A French vigilante hacker has made a stunning revelation accusing Prime Minister Narendra Modi of having compromised the personal data of millions of Indians, who had downloaded his personal mobile app.
In a series of tweets, Elliot Alderson alleged that the personal data including emails, photos, genders and names of the users of Modi’s mobile app were being sent to a third party domain without their consent.
Alderson wrote, “When you create a profile in the official @narendramodi #Android app, all your device info (OS, network type, Carrier …) and personal data (email, photo, gender, name, …) are send without your consent to a third-party domain called http://in.wzrkt.com (sic)”
When you create a profile in the official @narendramodi #Android app, all your device info (OS, network type, Carrier …) and personal data (email, photo, gender, name, …) are send without your consent to a third-party domain called https://t.co/N3zA3QeNZO. pic.twitter.com/Vey3OP6hcf
— Elliot Alderson (@fs0c131y) March 23, 2018
The French cyber security researcher’s next revelation was even more worrying as he alleged that the domain, where the data of PM Modi’s app users were being sent, was a phishing link, owned by a company G-Data. Phishing is usually designed to steal internet users’ usernames, passwords, and credit card details (and money), often for malicious reasons, by disguising as a trustworthy entity in an electronic communication. This microsoft link explains everything about phishing and what one should do to not fall victim to its fraud.
Alderson wrote, “This domain is classified as a phishing link by the company G-Data. This website is hosted by
@GoDaddy and the whois info are hidden.”
— Elliot Alderson (@fs0c131y) March 23, 2018
Anderson said that the the domain in question belonged to Clever Trap. He wrote, “After a quick search, this domain belongs to an American company called
@CleverTap. According to their description, “ #CleverTap is the next generation app engagement platform. It enables marketers to identify, engage and retain users and provides developers.”
Anderson asked Modi what he thought of sharing the personal data of ‘your users without their consent to a third-party company.’
He wrote, ” @narendramodi, I know privacy is not your thing but any thoughts about sharing the personal data of your users without their consent to a third-party company?”
Alderson is the same person, who had flagged that digital payments company Paytm was asking its Android users for ‘root access’ to their phones which would have effectively given the company complete access to a user’s device. This led to Paytm to stop asking for the access.
Earlier in March this year, he had also flagged security lapses by government websites that were found to be leaking Aadhaar details. He had written, “Hi @UIDAI and @ceo_uidai, let me show you one of the “unscrupulous elements”. This governmental website is leaking 4769 files. In this open directory you can find biometric data, #Aadhaar card scans and more.”

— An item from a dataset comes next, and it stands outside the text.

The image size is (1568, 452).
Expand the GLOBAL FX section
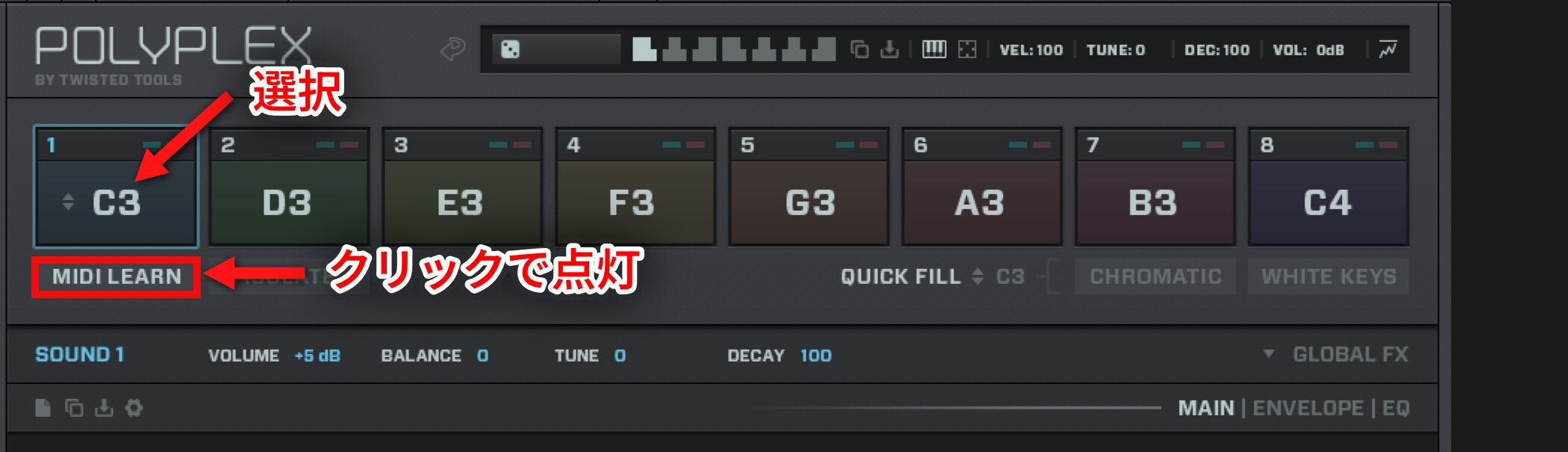(x=1335, y=354)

Reacting to Alderson’s tweets, Congress party’s chief spokesperson, Randeep Surjewala, asked, “IT Minister will not do a press conference on the NaMo App on these allegations of Data Chori! Will the media dare to question Modi ji on the functioning of his App? Will the brain behind this “Data Usurpation” be summoned? What about the 15 Lakh NCC cadets & their privacy?”

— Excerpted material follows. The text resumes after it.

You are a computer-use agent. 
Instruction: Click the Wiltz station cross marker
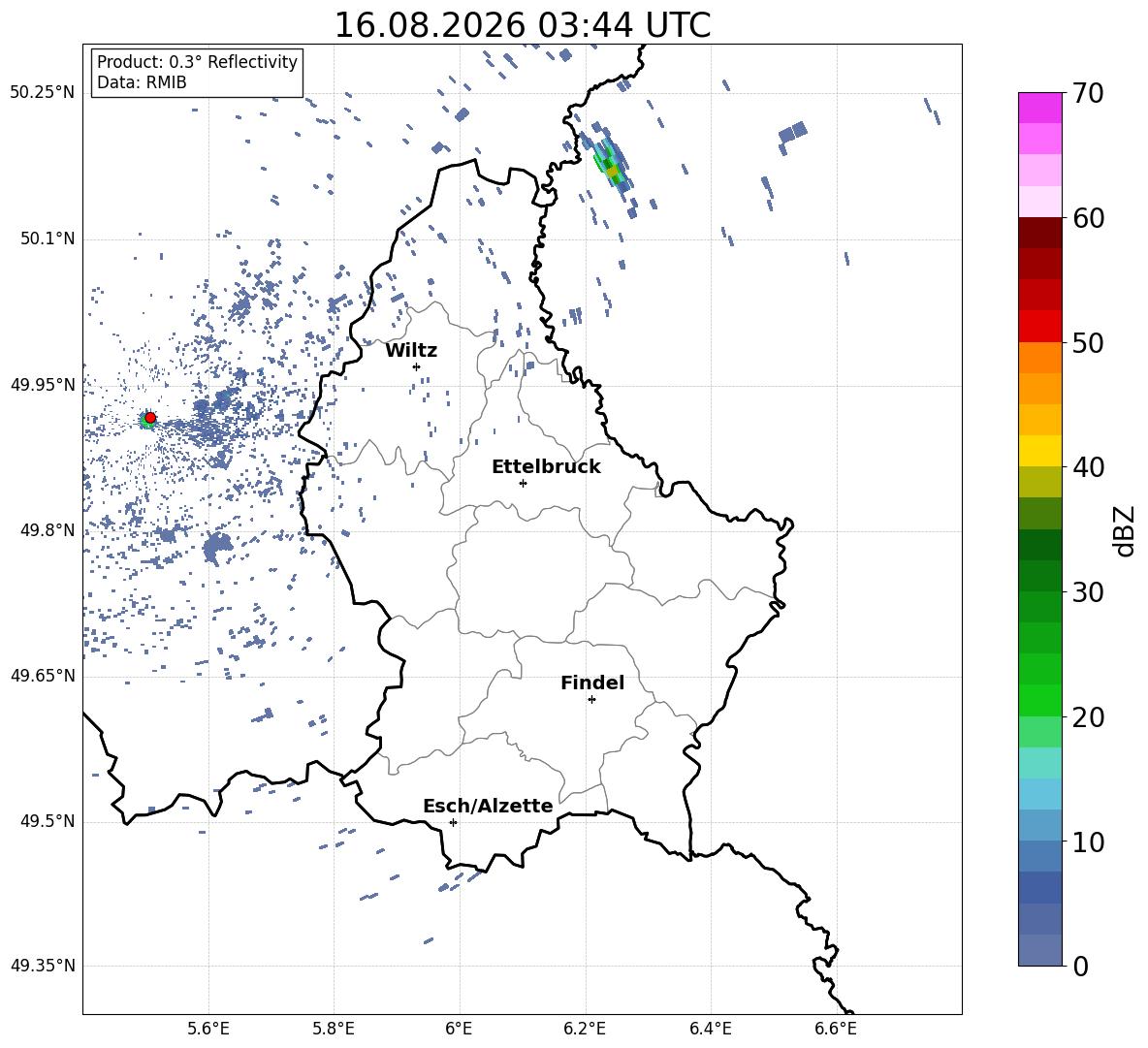(417, 366)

IT Minister will not do a press conference on the NaMo App on these allegations of Data Chori!
Will the media dare to question Modi ji on the functioning of his App? Will the brain behind this “Data Usurpation” be summoned?
What about the 15 Lakh NCC cadets & their privacy? https://t.co/unLi2Sj2AW
— Randeep Singh Surjewala (@rssurjewala) March 24, 2018
Surjewala’s ’15 lakh NCC cadets’ jibe was in connection with media reports on how the Director General of NCC had directed units across India to ask their cadets to compulsorily download Modi’s mobile apps by submitting personal data. The directive had said, “Mid March has been fixed for inviting the questions, queries and suggestions from the cadets via Modi App directly to the PM. To this end, the first step is the nominal roll of all the cadets of your DTE (BN wise). The nominal roll should have the Ser No, Name, Mobile No, email ID and remarks.”
The revelation had prompted the social media users to launch #DeleteNaMoApp campaign on Twitter, where the topic remained a top trend all throughout Friday. On Friday, Janta Ka Reporter exclusively reported how the ministry of defence headed by Nirmala Sitharaman may have compromised the personal data of 50 lakh ex-servicemen.